[Stored data entries]
····················
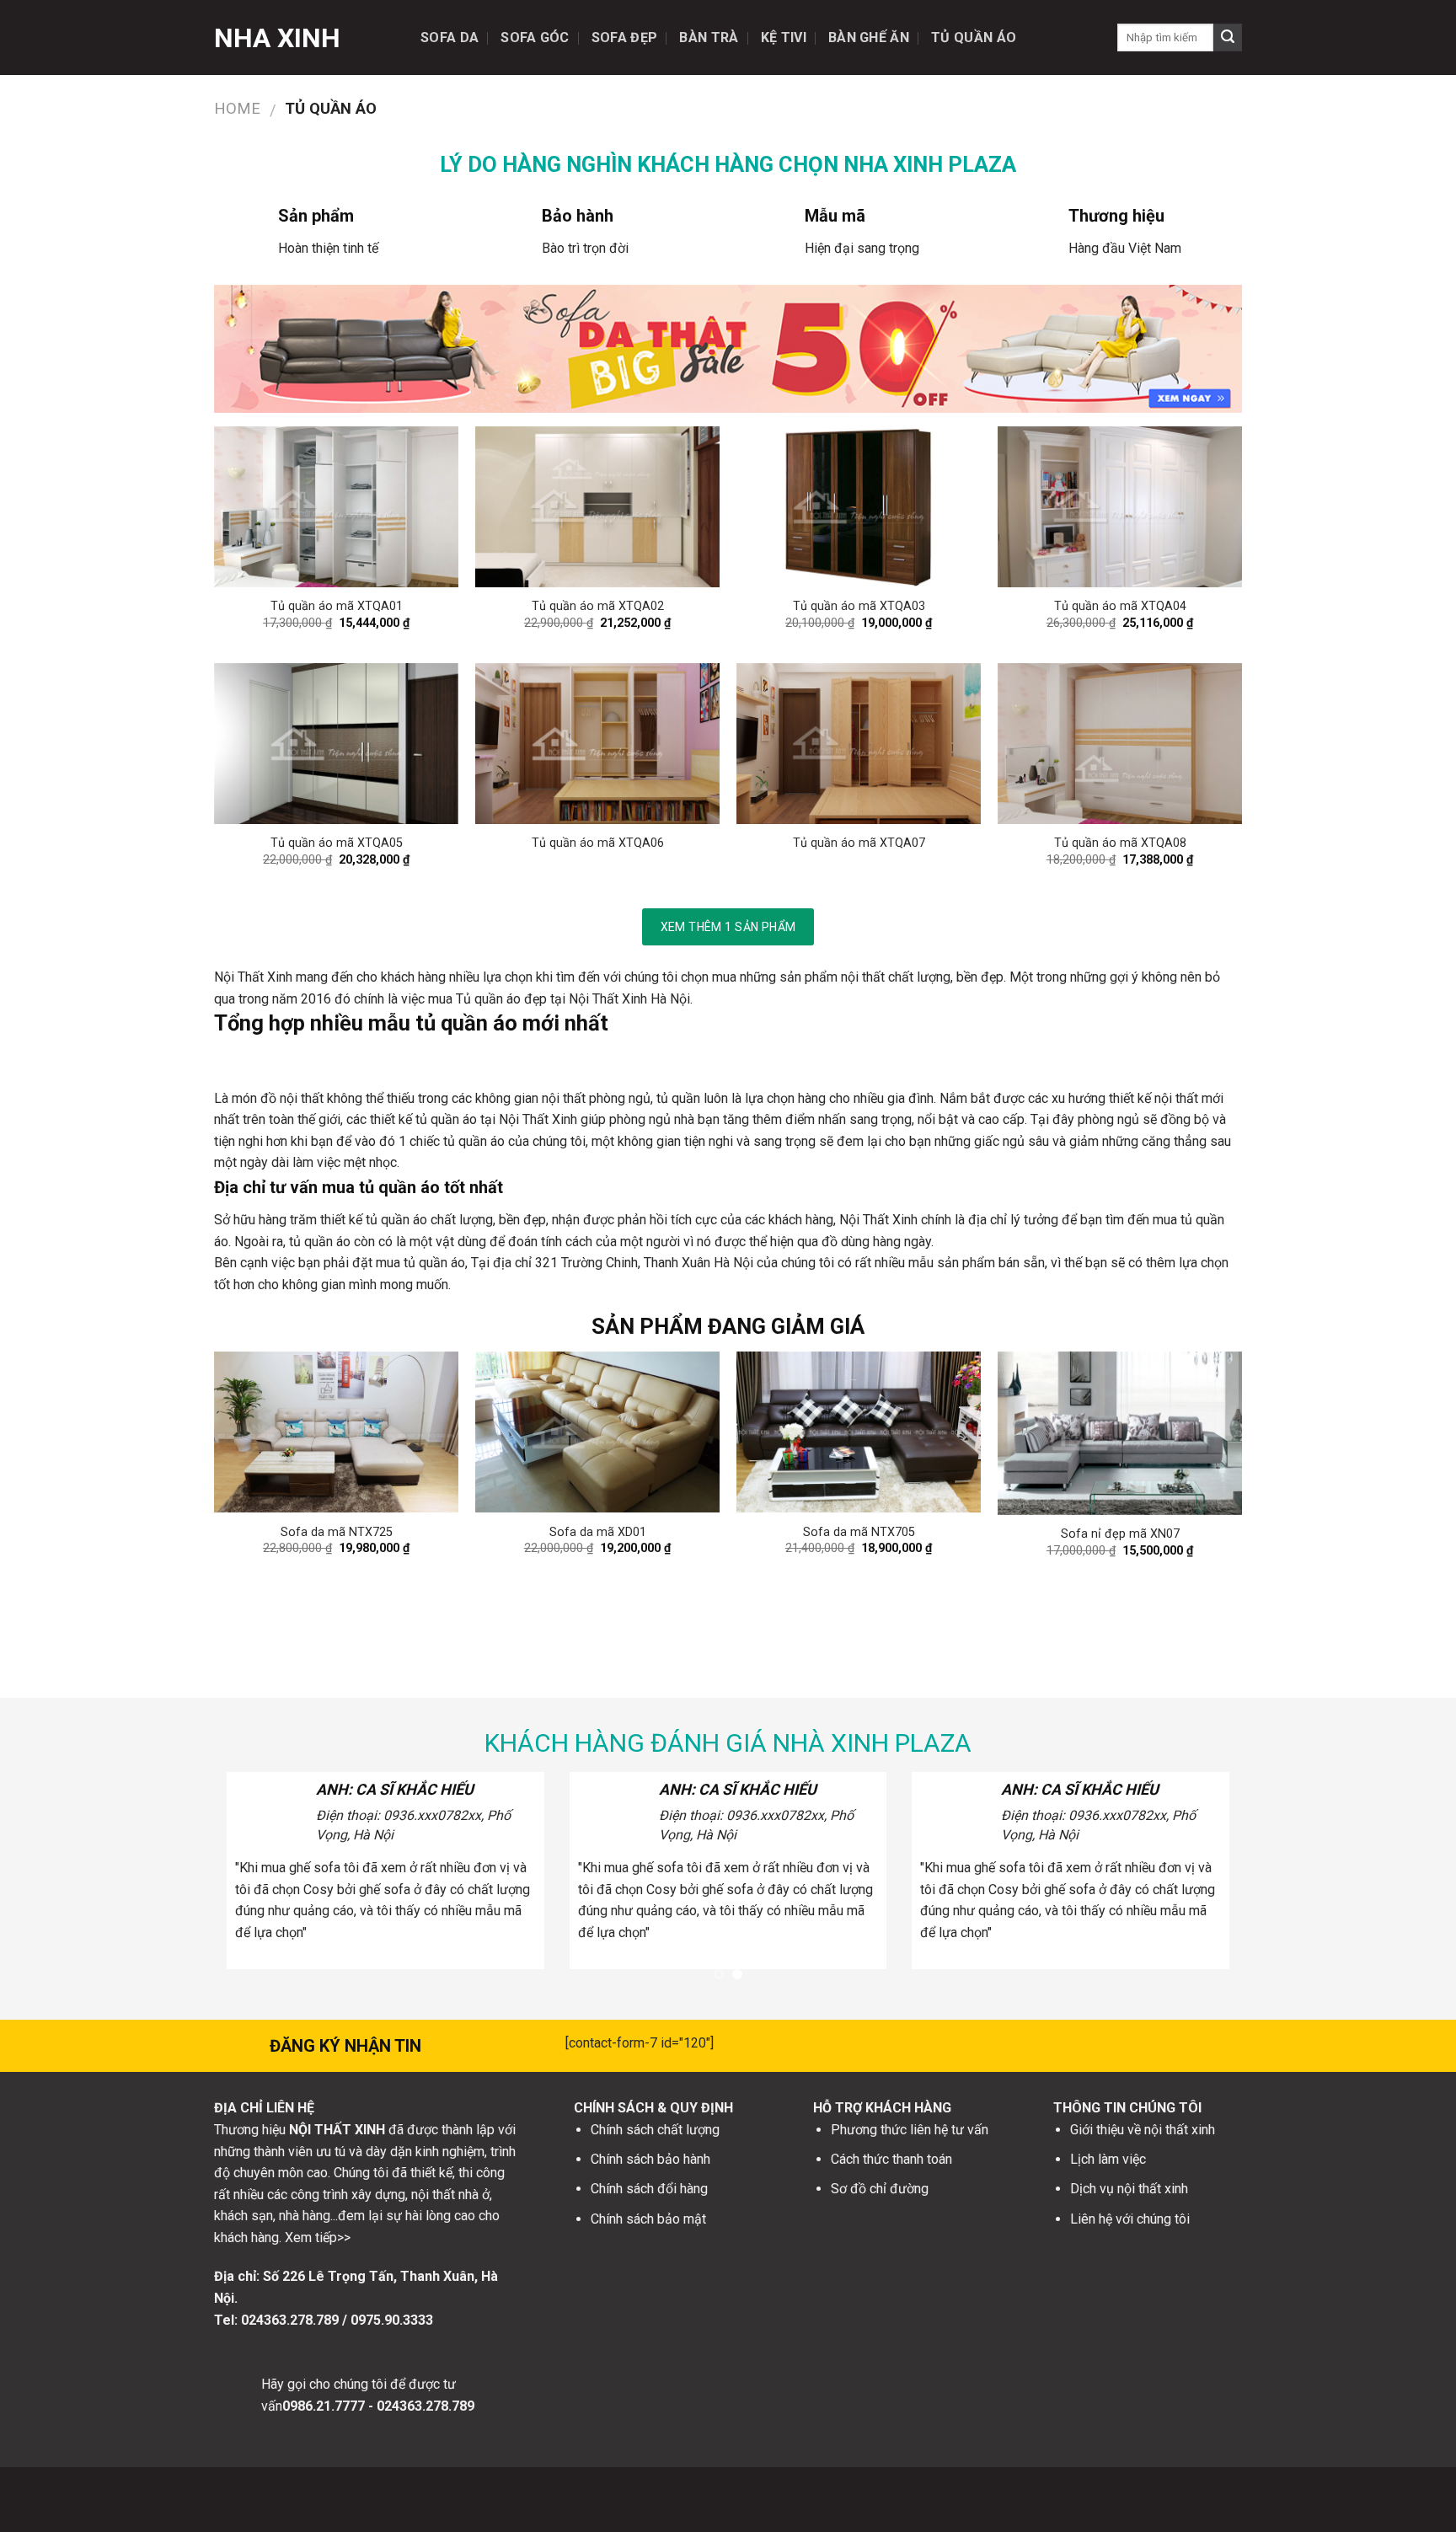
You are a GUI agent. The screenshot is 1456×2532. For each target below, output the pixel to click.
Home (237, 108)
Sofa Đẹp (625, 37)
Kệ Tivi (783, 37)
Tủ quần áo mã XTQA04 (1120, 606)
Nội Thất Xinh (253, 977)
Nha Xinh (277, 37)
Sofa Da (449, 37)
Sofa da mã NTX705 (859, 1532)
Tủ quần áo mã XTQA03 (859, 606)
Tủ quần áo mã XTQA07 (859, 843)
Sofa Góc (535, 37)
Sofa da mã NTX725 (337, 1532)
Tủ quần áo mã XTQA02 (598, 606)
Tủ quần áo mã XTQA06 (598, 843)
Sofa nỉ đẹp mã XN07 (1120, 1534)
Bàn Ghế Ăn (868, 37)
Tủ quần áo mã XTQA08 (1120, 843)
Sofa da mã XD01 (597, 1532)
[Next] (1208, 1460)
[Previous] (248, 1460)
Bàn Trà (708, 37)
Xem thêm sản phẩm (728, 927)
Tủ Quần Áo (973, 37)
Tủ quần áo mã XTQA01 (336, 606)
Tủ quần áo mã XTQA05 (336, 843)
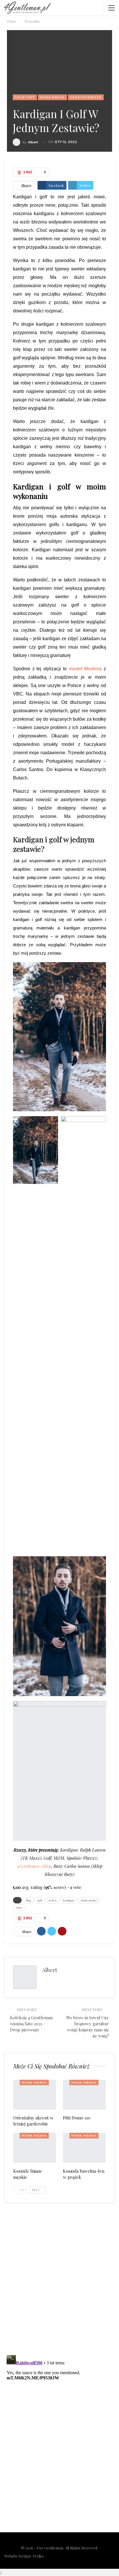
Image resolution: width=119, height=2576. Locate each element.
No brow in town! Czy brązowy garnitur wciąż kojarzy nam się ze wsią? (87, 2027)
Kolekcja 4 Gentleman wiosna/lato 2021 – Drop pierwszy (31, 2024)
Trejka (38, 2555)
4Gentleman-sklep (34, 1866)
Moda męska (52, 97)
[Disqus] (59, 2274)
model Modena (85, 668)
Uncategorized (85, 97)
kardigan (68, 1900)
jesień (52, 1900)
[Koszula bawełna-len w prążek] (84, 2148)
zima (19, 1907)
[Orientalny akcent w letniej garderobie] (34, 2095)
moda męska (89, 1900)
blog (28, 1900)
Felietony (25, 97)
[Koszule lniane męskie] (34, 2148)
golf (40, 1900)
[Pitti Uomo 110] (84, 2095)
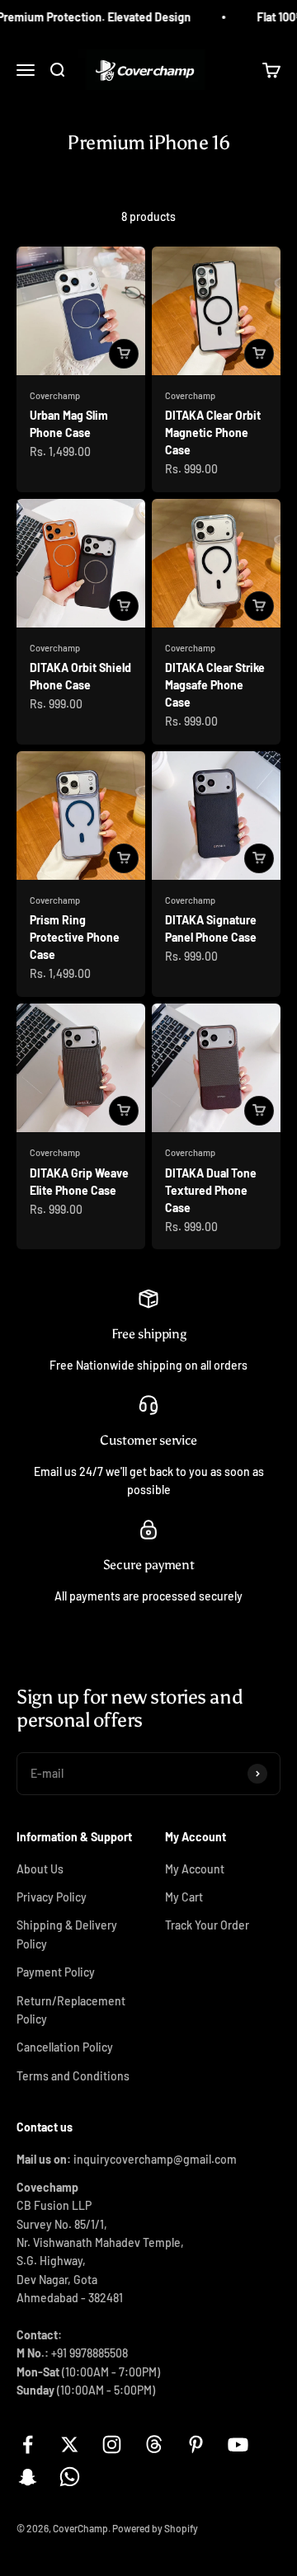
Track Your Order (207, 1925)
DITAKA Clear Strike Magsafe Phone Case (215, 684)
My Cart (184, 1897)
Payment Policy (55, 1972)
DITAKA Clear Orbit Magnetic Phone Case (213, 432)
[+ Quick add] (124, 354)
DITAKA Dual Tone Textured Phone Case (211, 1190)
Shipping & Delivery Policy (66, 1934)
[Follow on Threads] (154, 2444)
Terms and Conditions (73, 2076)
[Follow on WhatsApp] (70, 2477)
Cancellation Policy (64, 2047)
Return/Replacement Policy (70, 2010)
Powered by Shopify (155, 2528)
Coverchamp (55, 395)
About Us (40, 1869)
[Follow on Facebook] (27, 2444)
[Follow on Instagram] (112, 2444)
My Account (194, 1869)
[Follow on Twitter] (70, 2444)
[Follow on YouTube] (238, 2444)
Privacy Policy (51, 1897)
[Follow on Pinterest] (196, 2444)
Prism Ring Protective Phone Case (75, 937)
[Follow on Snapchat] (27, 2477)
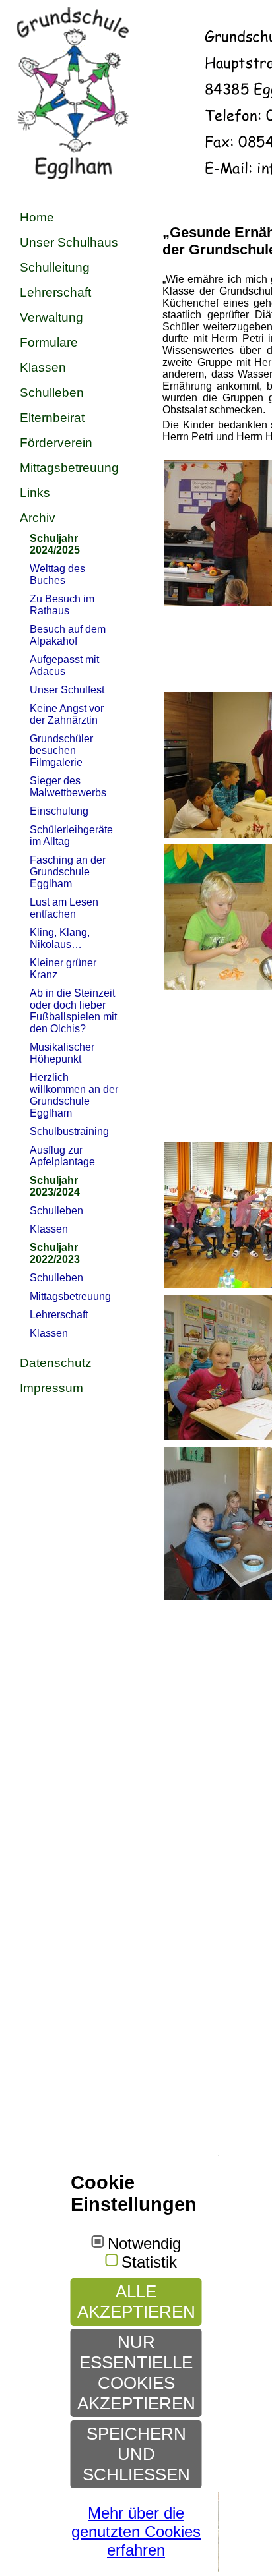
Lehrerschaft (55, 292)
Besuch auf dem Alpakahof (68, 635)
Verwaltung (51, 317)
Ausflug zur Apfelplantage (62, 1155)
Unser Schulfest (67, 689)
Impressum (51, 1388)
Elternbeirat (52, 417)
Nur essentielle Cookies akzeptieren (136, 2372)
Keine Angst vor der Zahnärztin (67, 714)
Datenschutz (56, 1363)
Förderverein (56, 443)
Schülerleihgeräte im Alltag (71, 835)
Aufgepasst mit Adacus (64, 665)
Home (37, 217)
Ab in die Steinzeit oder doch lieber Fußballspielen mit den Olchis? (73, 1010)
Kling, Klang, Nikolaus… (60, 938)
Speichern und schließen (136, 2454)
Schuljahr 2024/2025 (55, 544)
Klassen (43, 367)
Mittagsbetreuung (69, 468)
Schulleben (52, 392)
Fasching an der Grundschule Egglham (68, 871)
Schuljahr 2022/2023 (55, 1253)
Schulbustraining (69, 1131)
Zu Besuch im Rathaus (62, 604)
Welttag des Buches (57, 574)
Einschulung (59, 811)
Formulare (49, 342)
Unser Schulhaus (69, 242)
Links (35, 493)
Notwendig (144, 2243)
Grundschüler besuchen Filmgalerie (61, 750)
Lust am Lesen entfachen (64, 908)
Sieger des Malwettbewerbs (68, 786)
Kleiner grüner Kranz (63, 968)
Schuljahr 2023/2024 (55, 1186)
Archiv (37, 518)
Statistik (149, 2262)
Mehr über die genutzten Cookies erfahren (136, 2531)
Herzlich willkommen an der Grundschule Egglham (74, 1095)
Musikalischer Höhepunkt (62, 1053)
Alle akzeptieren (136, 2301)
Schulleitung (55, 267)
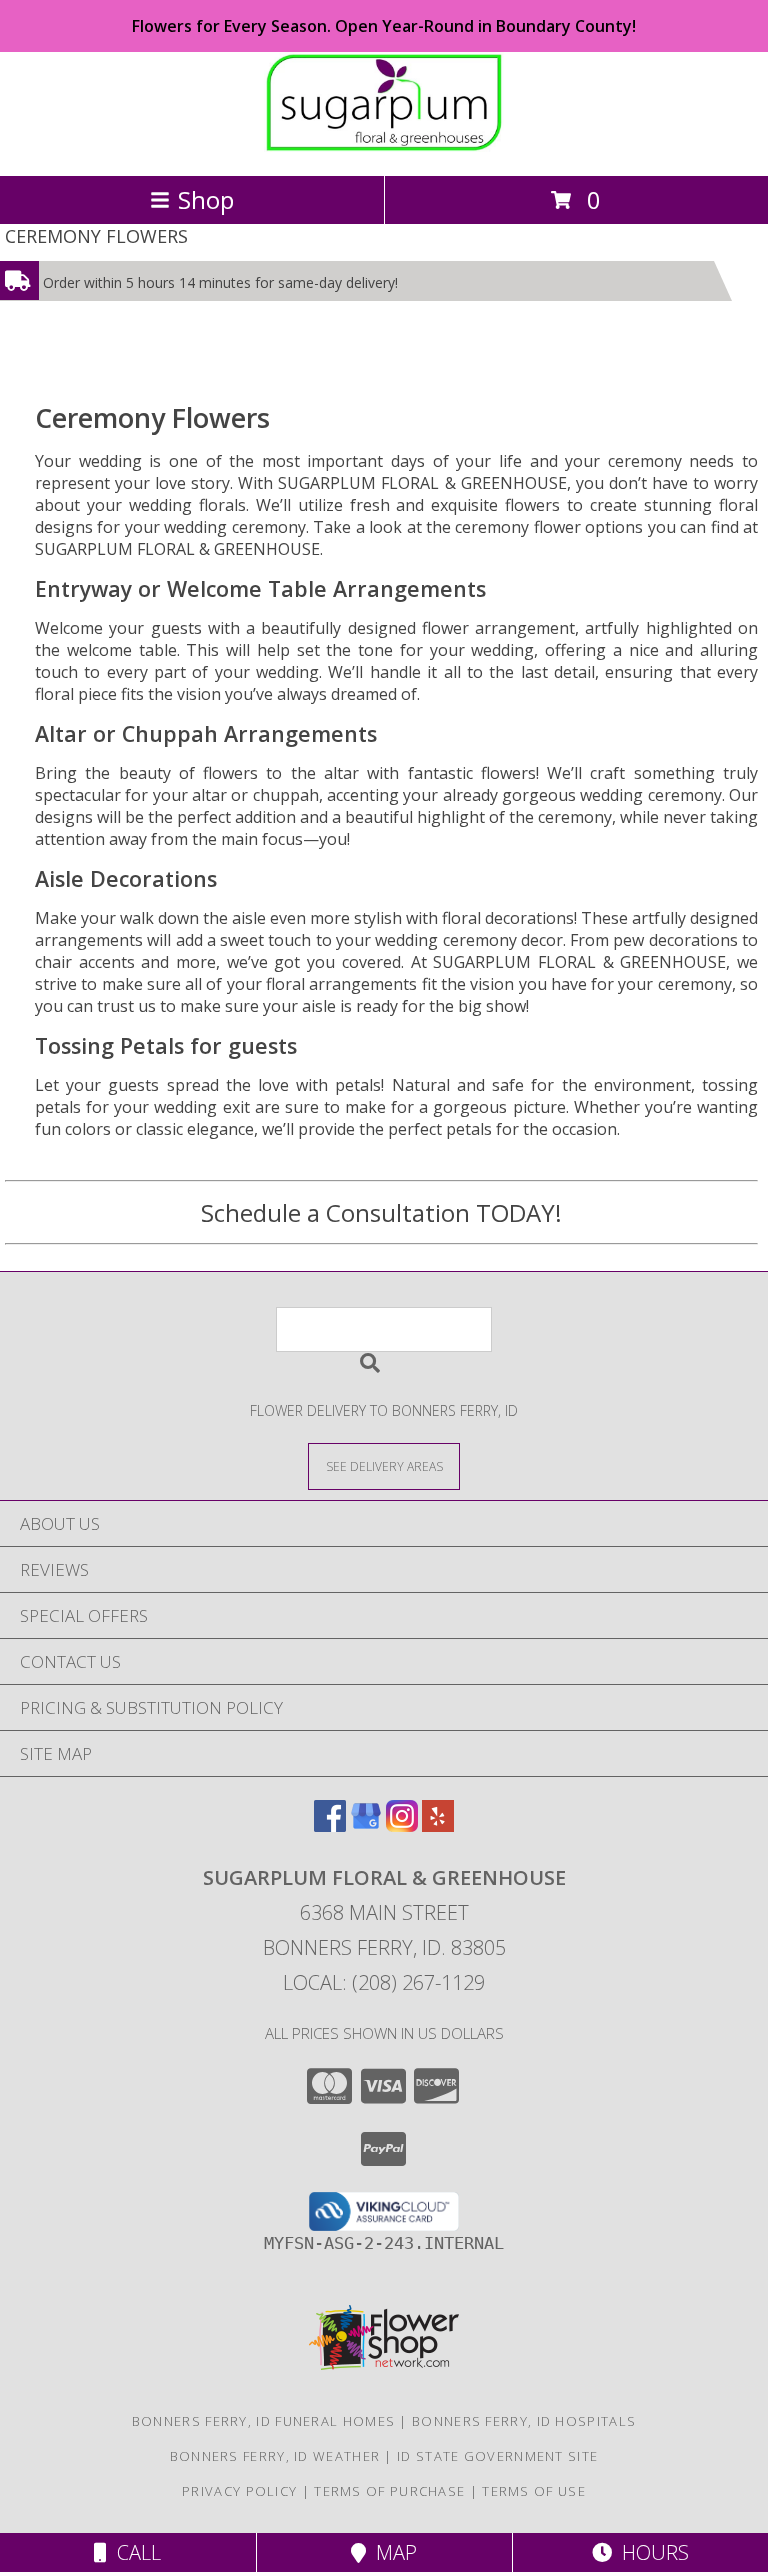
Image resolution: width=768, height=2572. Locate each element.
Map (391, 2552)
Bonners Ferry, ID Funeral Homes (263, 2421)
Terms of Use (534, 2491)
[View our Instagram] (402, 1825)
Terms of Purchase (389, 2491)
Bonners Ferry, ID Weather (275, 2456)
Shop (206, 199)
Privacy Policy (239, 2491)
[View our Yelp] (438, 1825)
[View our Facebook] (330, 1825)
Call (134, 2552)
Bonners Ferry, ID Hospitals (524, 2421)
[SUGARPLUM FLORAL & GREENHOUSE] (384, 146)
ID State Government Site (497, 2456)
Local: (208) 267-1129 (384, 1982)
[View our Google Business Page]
····················
→ TASK PROMPT: Of the lines above, quote exactly those from the one with "Sieger des Malwettbewerbs (68, 786)" through the one with "Image resolution: width=768, height=2572.", ends included; pictures stay out.

→ RESPONSE TO THIS EXERCISE:
Sieger des Malwettbewerbs (68, 786)
Kleiner grüner Kranz (63, 968)
Schuljahr 2023/2024 (55, 1186)
Archiv (37, 518)
Statistik (149, 2262)
Mehr über die genutzten Cookies erfahren (136, 2531)
Herzlich willkommen an der Grundschule Egglham (74, 1095)
Musikalischer Höhepunkt (62, 1053)
Alle akzeptieren (136, 2301)
Schulleitung (55, 267)
Image resolution: width=768, height=2572. Locate each element.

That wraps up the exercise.